(INFORMATION PROVIDED begins)

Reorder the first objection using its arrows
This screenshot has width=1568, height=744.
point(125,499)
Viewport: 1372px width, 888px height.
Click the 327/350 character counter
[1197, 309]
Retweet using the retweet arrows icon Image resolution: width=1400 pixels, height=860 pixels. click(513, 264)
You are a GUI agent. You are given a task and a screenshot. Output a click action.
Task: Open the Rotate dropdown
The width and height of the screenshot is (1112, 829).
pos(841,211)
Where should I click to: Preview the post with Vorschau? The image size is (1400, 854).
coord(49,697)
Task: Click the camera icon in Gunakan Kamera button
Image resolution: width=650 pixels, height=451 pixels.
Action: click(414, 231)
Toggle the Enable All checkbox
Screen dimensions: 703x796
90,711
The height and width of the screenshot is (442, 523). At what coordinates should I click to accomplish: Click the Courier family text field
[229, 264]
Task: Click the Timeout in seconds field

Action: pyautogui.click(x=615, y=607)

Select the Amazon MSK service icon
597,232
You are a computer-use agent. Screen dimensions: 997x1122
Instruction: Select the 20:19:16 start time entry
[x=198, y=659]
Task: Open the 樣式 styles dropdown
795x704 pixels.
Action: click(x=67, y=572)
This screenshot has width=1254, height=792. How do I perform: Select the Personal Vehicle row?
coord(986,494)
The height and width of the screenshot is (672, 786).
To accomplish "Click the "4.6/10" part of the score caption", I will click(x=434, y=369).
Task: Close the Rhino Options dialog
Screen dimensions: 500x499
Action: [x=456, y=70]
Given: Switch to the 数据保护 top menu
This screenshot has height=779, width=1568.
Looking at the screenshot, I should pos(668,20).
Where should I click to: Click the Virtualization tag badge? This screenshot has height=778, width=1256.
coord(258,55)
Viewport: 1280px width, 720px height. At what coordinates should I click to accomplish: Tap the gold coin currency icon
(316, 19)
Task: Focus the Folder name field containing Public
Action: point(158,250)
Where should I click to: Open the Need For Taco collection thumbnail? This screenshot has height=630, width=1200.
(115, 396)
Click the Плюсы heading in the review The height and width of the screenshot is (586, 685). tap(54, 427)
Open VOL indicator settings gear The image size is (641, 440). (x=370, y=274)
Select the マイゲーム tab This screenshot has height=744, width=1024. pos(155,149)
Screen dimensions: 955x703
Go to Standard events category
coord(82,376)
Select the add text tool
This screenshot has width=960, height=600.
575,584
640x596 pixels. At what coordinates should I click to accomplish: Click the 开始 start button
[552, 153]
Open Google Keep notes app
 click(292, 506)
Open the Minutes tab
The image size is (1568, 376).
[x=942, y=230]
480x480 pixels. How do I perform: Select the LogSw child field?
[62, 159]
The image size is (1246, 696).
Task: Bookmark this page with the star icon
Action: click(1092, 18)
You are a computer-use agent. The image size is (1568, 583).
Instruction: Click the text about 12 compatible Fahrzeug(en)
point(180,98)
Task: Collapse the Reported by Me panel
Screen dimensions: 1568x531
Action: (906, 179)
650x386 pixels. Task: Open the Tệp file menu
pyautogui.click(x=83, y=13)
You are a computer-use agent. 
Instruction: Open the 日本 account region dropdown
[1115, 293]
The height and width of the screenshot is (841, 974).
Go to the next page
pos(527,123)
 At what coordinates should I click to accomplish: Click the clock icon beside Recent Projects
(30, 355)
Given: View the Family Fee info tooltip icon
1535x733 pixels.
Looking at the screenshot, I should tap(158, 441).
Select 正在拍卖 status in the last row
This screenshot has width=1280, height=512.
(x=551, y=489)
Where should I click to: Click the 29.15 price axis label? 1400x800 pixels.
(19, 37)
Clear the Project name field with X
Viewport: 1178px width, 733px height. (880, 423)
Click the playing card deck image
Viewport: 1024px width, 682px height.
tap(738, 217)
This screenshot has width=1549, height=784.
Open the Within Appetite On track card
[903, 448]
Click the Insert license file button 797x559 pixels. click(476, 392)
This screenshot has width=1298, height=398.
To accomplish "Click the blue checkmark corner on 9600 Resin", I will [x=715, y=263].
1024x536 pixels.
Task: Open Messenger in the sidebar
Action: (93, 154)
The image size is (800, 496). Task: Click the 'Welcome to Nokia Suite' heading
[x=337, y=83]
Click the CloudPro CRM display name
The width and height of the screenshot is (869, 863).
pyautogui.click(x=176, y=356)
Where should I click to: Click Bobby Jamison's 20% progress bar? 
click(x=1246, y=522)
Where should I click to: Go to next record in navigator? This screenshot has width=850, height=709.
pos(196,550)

(INFORMATION PROVIDED ends)

- [ACTIVITY]
Give the records again, exactly as they appear.

- [TASK SOLUTION]
Reorder the first objection using its arrows
This screenshot has width=1568, height=744.
point(125,499)
Viewport: 1372px width, 888px height.
Click the 327/350 character counter
[1197, 309]
Retweet using the retweet arrows icon Image resolution: width=1400 pixels, height=860 pixels. click(513, 264)
You are a GUI agent. You are given a task and a screenshot. Output a click action.
Task: Open the Rotate dropdown
The width and height of the screenshot is (1112, 829).
pos(841,211)
Where should I click to: Preview the post with Vorschau? The image size is (1400, 854).
coord(49,697)
Task: Click the camera icon in Gunakan Kamera button
Image resolution: width=650 pixels, height=451 pixels.
Action: click(414, 231)
Toggle the Enable All checkbox
Screen dimensions: 703x796
90,711
The height and width of the screenshot is (442, 523). At what coordinates should I click to accomplish: Click the Courier family text field
[229, 264]
Task: Click the Timeout in seconds field

Action: pyautogui.click(x=615, y=607)

Select the Amazon MSK service icon
597,232
You are a computer-use agent. Screen dimensions: 997x1122
Instruction: Select the 20:19:16 start time entry
[x=198, y=659]
Task: Open the 樣式 styles dropdown
795x704 pixels.
Action: click(x=67, y=572)
This screenshot has width=1254, height=792. How do I perform: Select the Personal Vehicle row?
coord(986,494)
The height and width of the screenshot is (672, 786).
To accomplish "Click the "4.6/10" part of the score caption", I will click(x=434, y=369).
Task: Close the Rhino Options dialog
Screen dimensions: 500x499
Action: [x=456, y=70]
Given: Switch to the 数据保护 top menu
This screenshot has height=779, width=1568.
Looking at the screenshot, I should pos(668,20).
Where should I click to: Click the Virtualization tag badge? This screenshot has height=778, width=1256.
coord(258,55)
Viewport: 1280px width, 720px height. At what coordinates should I click to accomplish: Tap the gold coin currency icon
(316, 19)
Task: Focus the Folder name field containing Public
Action: point(158,250)
Where should I click to: Open the Need For Taco collection thumbnail? This screenshot has height=630, width=1200.
(115, 396)
Click the Плюсы heading in the review The height and width of the screenshot is (586, 685). tap(54, 427)
Open VOL indicator settings gear The image size is (641, 440). (x=370, y=274)
Select the マイゲーム tab This screenshot has height=744, width=1024. pos(155,149)
Screen dimensions: 955x703
Go to Standard events category
coord(82,376)
Select the add text tool
This screenshot has width=960, height=600.
575,584
640x596 pixels. At what coordinates should I click to accomplish: Click the 开始 start button
[552, 153]
Open Google Keep notes app
 click(292, 506)
Open the Minutes tab
The image size is (1568, 376).
[x=942, y=230]
480x480 pixels. How do I perform: Select the LogSw child field?
[62, 159]
The image size is (1246, 696).
Task: Bookmark this page with the star icon
Action: click(1092, 18)
You are a computer-use agent. The image size is (1568, 583).
Instruction: Click the text about 12 compatible Fahrzeug(en)
point(180,98)
Task: Collapse the Reported by Me panel
Screen dimensions: 1568x531
Action: (906, 179)
650x386 pixels. Task: Open the Tệp file menu
pyautogui.click(x=83, y=13)
You are a computer-use agent. 
Instruction: Open the 日本 account region dropdown
[1115, 293]
The height and width of the screenshot is (841, 974).
Go to the next page
pos(527,123)
 At what coordinates should I click to accomplish: Click the clock icon beside Recent Projects
(30, 355)
Given: View the Family Fee info tooltip icon
1535x733 pixels.
Looking at the screenshot, I should tap(158, 441).
Select 正在拍卖 status in the last row
This screenshot has width=1280, height=512.
(x=551, y=489)
Where should I click to: Click the 29.15 price axis label? 1400x800 pixels.
(19, 37)
Clear the Project name field with X
Viewport: 1178px width, 733px height. (880, 423)
Click the playing card deck image
Viewport: 1024px width, 682px height.
tap(738, 217)
This screenshot has width=1549, height=784.
Open the Within Appetite On track card
[903, 448]
Click the Insert license file button 797x559 pixels. click(476, 392)
This screenshot has width=1298, height=398.
To accomplish "Click the blue checkmark corner on 9600 Resin", I will [x=715, y=263].
1024x536 pixels.
Task: Open Messenger in the sidebar
Action: (93, 154)
The image size is (800, 496). Task: Click the 'Welcome to Nokia Suite' heading
[x=337, y=83]
Click the CloudPro CRM display name
The width and height of the screenshot is (869, 863).
pyautogui.click(x=176, y=356)
Where should I click to: Click Bobby Jamison's 20% progress bar? 
click(x=1246, y=522)
Where should I click to: Go to next record in navigator? This screenshot has width=850, height=709.
pos(196,550)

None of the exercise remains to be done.